*** Opening Supplied information ***

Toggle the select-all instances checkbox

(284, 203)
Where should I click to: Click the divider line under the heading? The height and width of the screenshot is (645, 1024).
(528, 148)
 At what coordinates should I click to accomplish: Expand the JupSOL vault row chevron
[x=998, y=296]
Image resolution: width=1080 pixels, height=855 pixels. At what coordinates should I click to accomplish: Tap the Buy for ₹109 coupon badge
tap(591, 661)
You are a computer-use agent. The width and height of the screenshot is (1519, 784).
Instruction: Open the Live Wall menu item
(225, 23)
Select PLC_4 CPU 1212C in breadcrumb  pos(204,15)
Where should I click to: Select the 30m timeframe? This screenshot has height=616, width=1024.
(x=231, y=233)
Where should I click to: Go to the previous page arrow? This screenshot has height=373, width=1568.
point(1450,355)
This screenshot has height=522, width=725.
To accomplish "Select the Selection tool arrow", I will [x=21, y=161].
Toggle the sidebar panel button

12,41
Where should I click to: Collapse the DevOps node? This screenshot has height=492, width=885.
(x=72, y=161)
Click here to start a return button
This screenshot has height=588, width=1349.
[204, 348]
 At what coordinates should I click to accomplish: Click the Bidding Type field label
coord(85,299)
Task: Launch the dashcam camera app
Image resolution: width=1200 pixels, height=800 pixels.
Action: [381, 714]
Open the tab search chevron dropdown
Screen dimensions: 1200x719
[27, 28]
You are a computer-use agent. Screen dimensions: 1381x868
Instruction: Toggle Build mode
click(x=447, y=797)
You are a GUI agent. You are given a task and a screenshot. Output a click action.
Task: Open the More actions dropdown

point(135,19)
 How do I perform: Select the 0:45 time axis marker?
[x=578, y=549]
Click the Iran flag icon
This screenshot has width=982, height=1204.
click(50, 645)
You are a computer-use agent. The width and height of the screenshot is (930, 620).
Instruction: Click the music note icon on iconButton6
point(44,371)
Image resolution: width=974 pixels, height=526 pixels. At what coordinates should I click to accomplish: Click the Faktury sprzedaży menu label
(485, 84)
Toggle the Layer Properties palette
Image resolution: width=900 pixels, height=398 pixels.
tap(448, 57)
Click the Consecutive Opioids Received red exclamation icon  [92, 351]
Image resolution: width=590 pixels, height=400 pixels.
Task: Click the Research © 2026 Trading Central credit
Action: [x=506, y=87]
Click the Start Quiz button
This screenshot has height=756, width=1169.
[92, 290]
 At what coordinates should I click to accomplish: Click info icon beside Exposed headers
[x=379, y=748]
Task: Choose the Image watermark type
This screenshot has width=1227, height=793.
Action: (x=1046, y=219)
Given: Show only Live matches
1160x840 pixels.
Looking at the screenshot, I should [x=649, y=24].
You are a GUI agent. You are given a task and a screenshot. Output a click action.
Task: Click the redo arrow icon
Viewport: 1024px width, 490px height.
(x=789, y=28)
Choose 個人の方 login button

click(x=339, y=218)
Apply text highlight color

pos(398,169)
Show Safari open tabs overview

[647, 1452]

*** Closing Supplied information ***

## [Work instruction]
An exact copy of the data is needed.

## [Answer to this problem]
Toggle the select-all instances checkbox

(284, 203)
Where should I click to: Click the divider line under the heading? The height and width of the screenshot is (645, 1024).
(528, 148)
 At what coordinates should I click to accomplish: Expand the JupSOL vault row chevron
[x=998, y=296]
Image resolution: width=1080 pixels, height=855 pixels. At what coordinates should I click to accomplish: Tap the Buy for ₹109 coupon badge
tap(591, 661)
You are a computer-use agent. The width and height of the screenshot is (1519, 784).
Instruction: Open the Live Wall menu item
(225, 23)
Select PLC_4 CPU 1212C in breadcrumb  pos(204,15)
Where should I click to: Select the 30m timeframe? This screenshot has height=616, width=1024.
(x=231, y=233)
Where should I click to: Go to the previous page arrow? This screenshot has height=373, width=1568.
point(1450,355)
This screenshot has height=522, width=725.
To accomplish "Select the Selection tool arrow", I will [x=21, y=161].
Toggle the sidebar panel button

12,41
Where should I click to: Collapse the DevOps node? This screenshot has height=492, width=885.
(x=72, y=161)
Click here to start a return button
This screenshot has height=588, width=1349.
[204, 348]
 At what coordinates should I click to accomplish: Click the Bidding Type field label
coord(85,299)
Task: Launch the dashcam camera app
Image resolution: width=1200 pixels, height=800 pixels.
Action: [381, 714]
Open the tab search chevron dropdown
Screen dimensions: 1200x719
[27, 28]
You are a computer-use agent. Screen dimensions: 1381x868
Instruction: Toggle Build mode
click(x=447, y=797)
You are a GUI agent. You are given a task and a screenshot. Output a click action.
Task: Open the More actions dropdown

point(135,19)
 How do I perform: Select the 0:45 time axis marker?
[x=578, y=549]
Click the Iran flag icon
This screenshot has width=982, height=1204.
click(50, 645)
You are a computer-use agent. The width and height of the screenshot is (930, 620).
Instruction: Click the music note icon on iconButton6
point(44,371)
Image resolution: width=974 pixels, height=526 pixels. At what coordinates should I click to accomplish: Click the Faktury sprzedaży menu label
(485, 84)
Toggle the Layer Properties palette
Image resolution: width=900 pixels, height=398 pixels.
tap(448, 57)
Click the Consecutive Opioids Received red exclamation icon  [92, 351]
Image resolution: width=590 pixels, height=400 pixels.
Task: Click the Research © 2026 Trading Central credit
Action: [x=506, y=87]
Click the Start Quiz button
This screenshot has height=756, width=1169.
[92, 290]
 At what coordinates should I click to accomplish: Click info icon beside Exposed headers
[x=379, y=748]
Task: Choose the Image watermark type
This screenshot has width=1227, height=793.
Action: (x=1046, y=219)
Given: Show only Live matches
1160x840 pixels.
Looking at the screenshot, I should [x=649, y=24].
You are a GUI agent. You are given a task and a screenshot. Output a click action.
Task: Click the redo arrow icon
Viewport: 1024px width, 490px height.
(x=789, y=28)
Choose 個人の方 login button

click(x=339, y=218)
Apply text highlight color

pos(398,169)
Show Safari open tabs overview

[647, 1452]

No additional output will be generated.